# PROBLEM REQUIREMENTS
A word-for-word reproduction of the data below is needed, with no pictures in it.

☆ ☆ ☆ ☆

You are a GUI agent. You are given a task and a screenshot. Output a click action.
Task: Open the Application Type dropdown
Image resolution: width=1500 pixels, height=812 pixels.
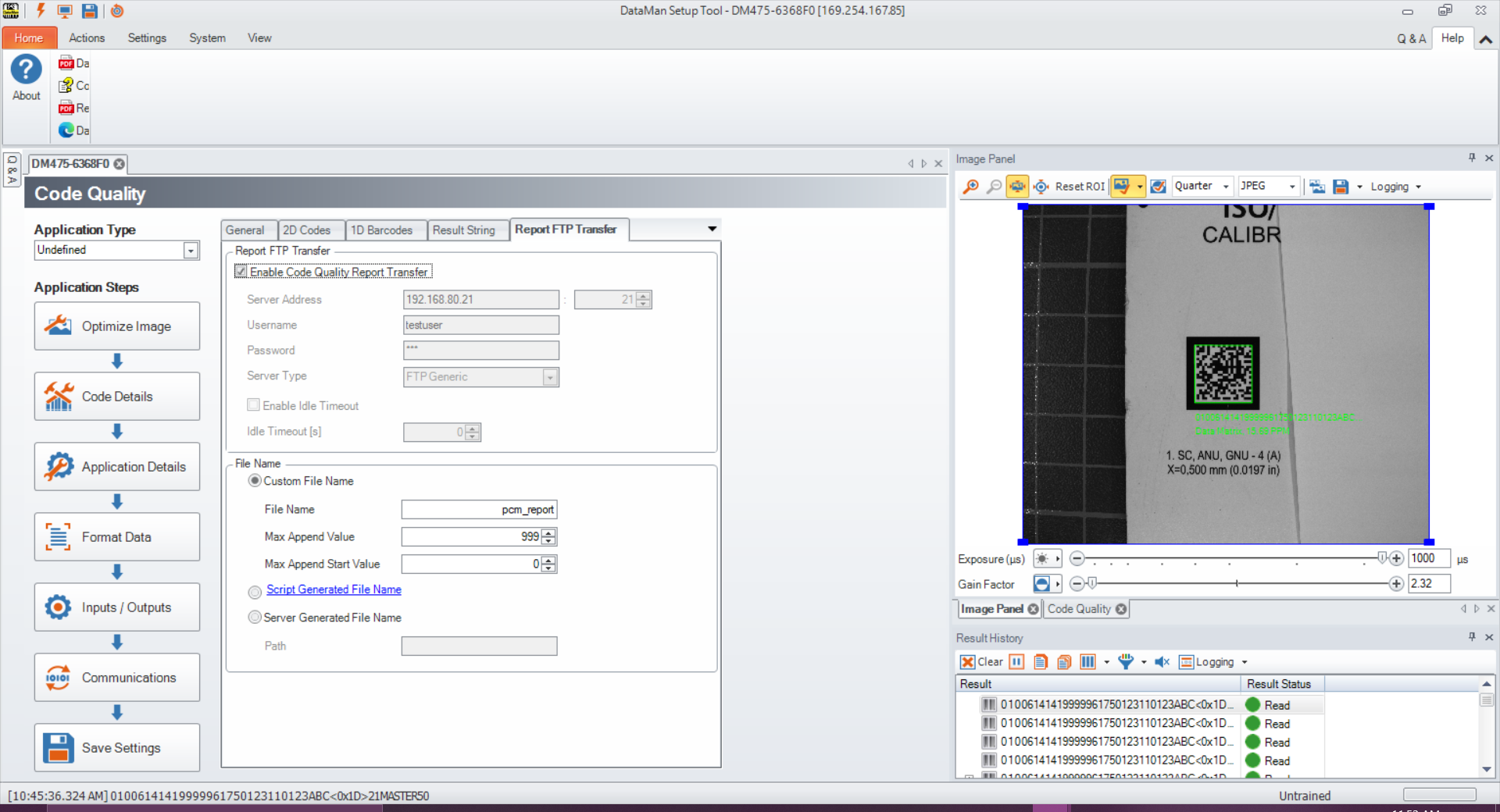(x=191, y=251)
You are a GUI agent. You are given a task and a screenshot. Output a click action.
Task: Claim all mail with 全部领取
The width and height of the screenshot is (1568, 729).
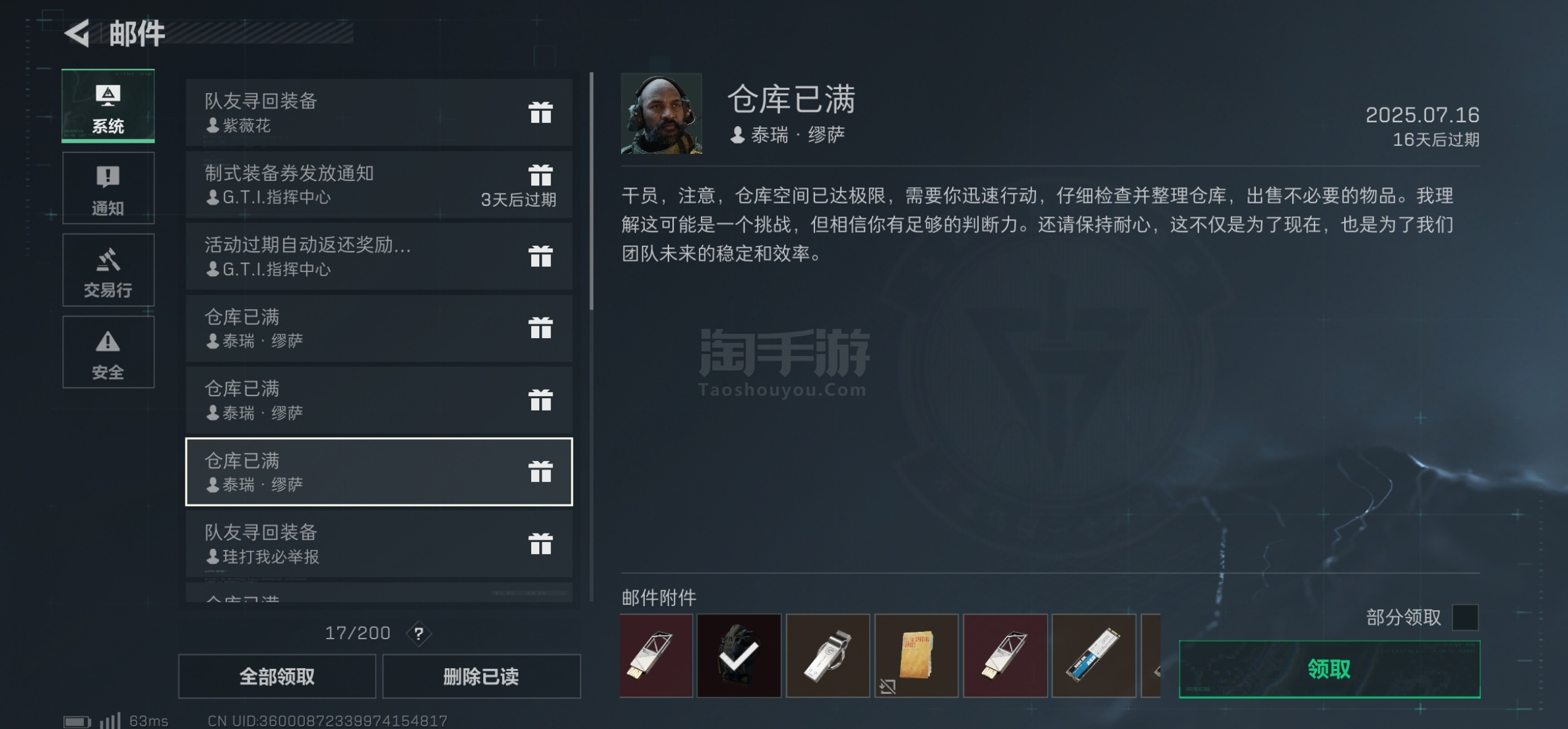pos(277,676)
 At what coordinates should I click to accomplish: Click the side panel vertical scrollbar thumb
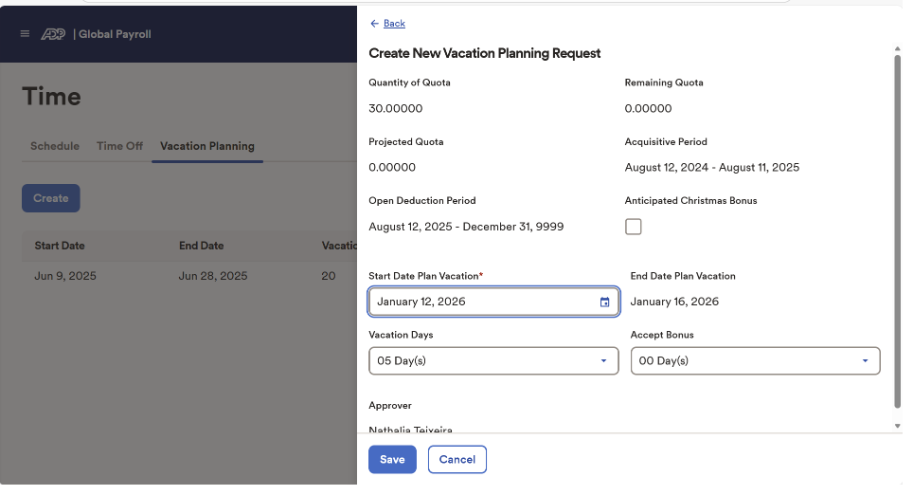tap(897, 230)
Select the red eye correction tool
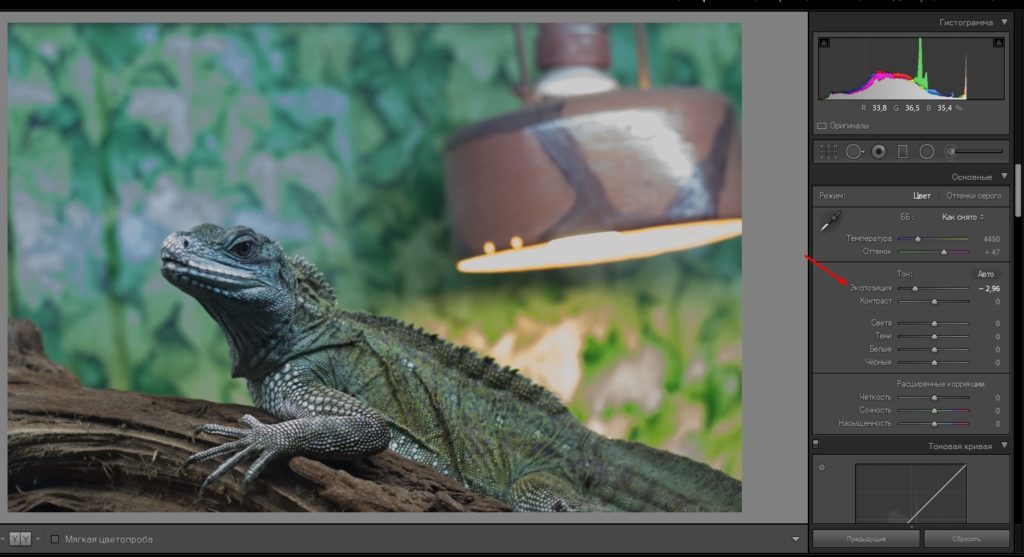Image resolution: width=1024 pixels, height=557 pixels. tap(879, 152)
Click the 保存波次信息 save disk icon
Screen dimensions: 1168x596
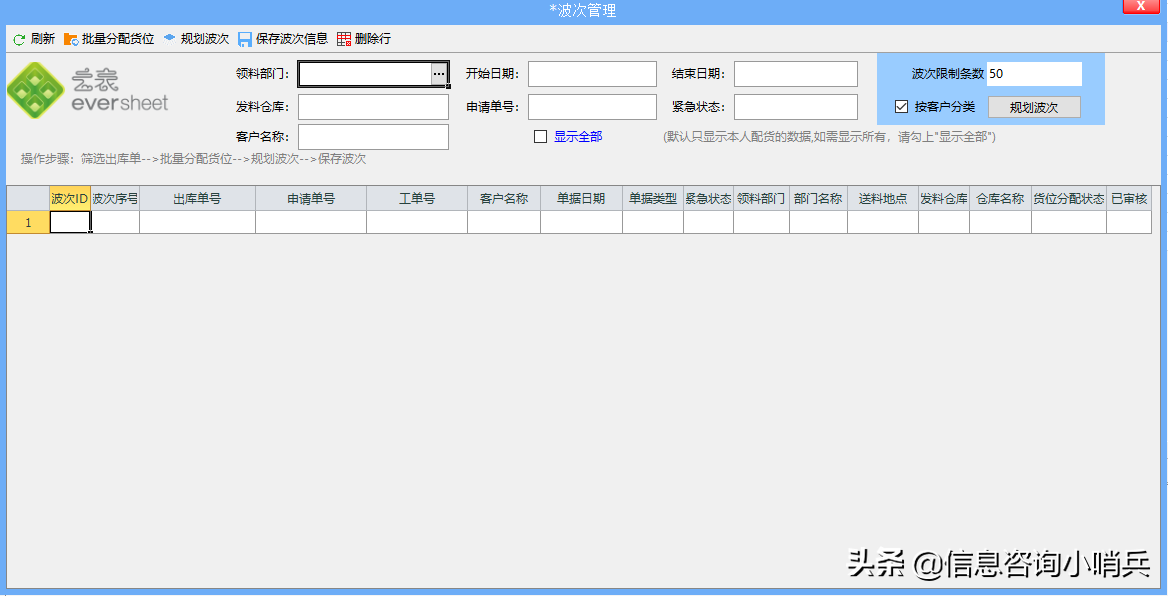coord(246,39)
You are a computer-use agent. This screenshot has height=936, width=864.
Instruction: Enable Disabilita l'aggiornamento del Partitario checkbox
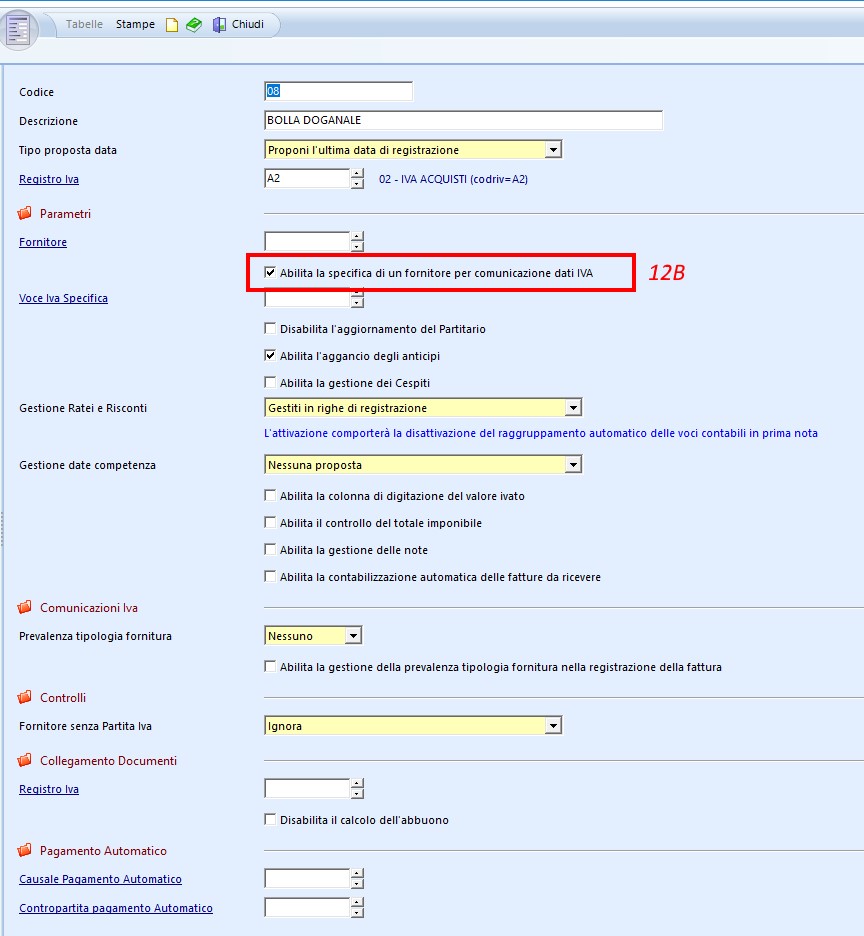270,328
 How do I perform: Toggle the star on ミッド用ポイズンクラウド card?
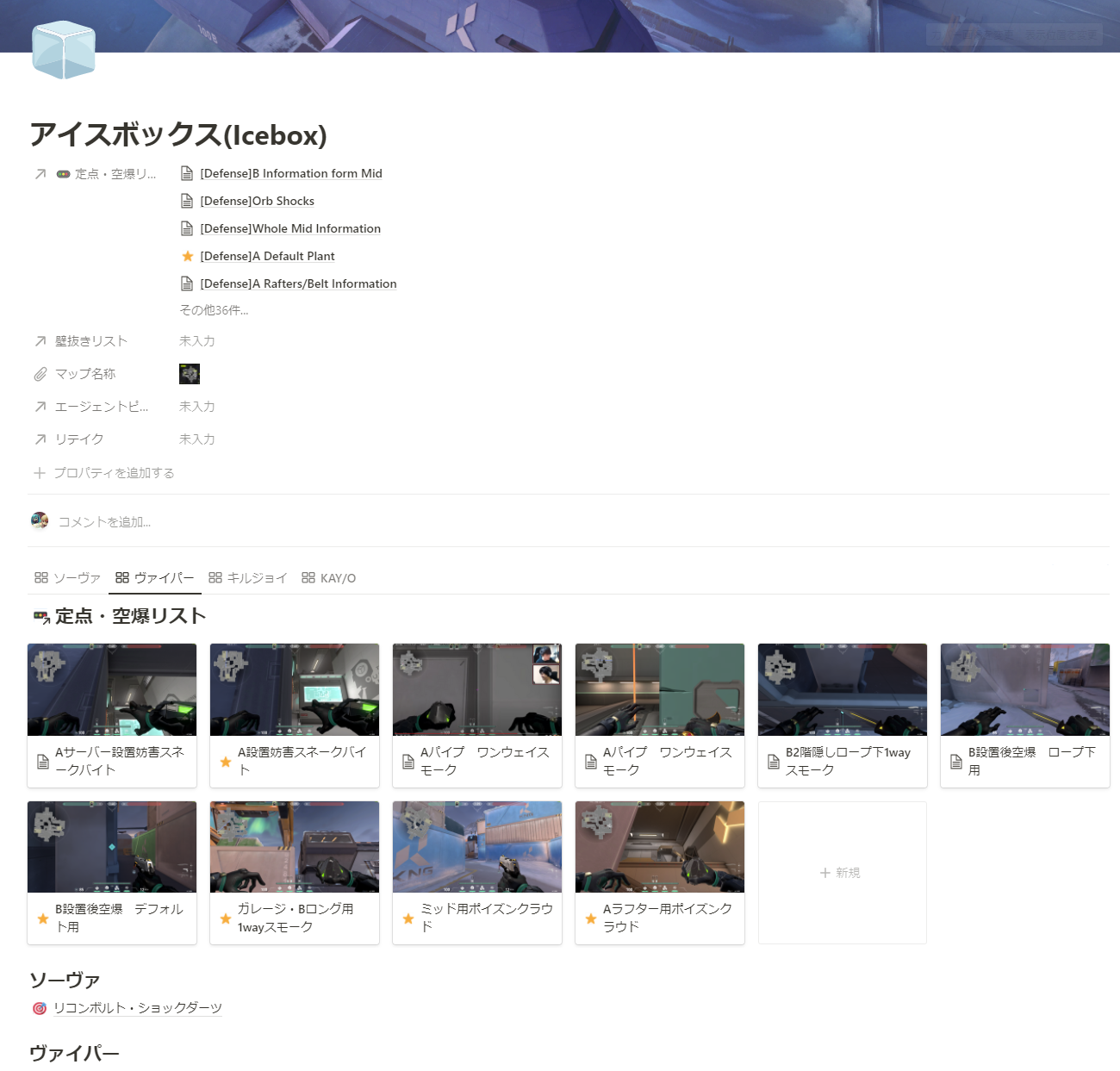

☆ ☆ ☆ ☆

# ANSWER BELOW
You are a GUI agent. You are given a task and a screenshot. Output a click action.
Task: Open the Application Type dropdown
Image resolution: width=1500 pixels, height=812 pixels.
(x=191, y=251)
You are a GUI agent. You are given a task and a screenshot. Output a click action.
Task: Claim all mail with 全部领取
The width and height of the screenshot is (1568, 729).
pos(277,676)
 At what coordinates should I click to accomplish: Click the side panel vertical scrollbar thumb
tap(897, 230)
Select the red eye correction tool
Image resolution: width=1024 pixels, height=557 pixels. tap(879, 152)
Click the 保存波次信息 save disk icon
Screen dimensions: 1168x596
coord(246,39)
You are a computer-use agent. This screenshot has height=936, width=864.
Instruction: Enable Disabilita l'aggiornamento del Partitario checkbox
270,328
 How do I perform: Toggle the star on ミッド用ポイズンクラウド card?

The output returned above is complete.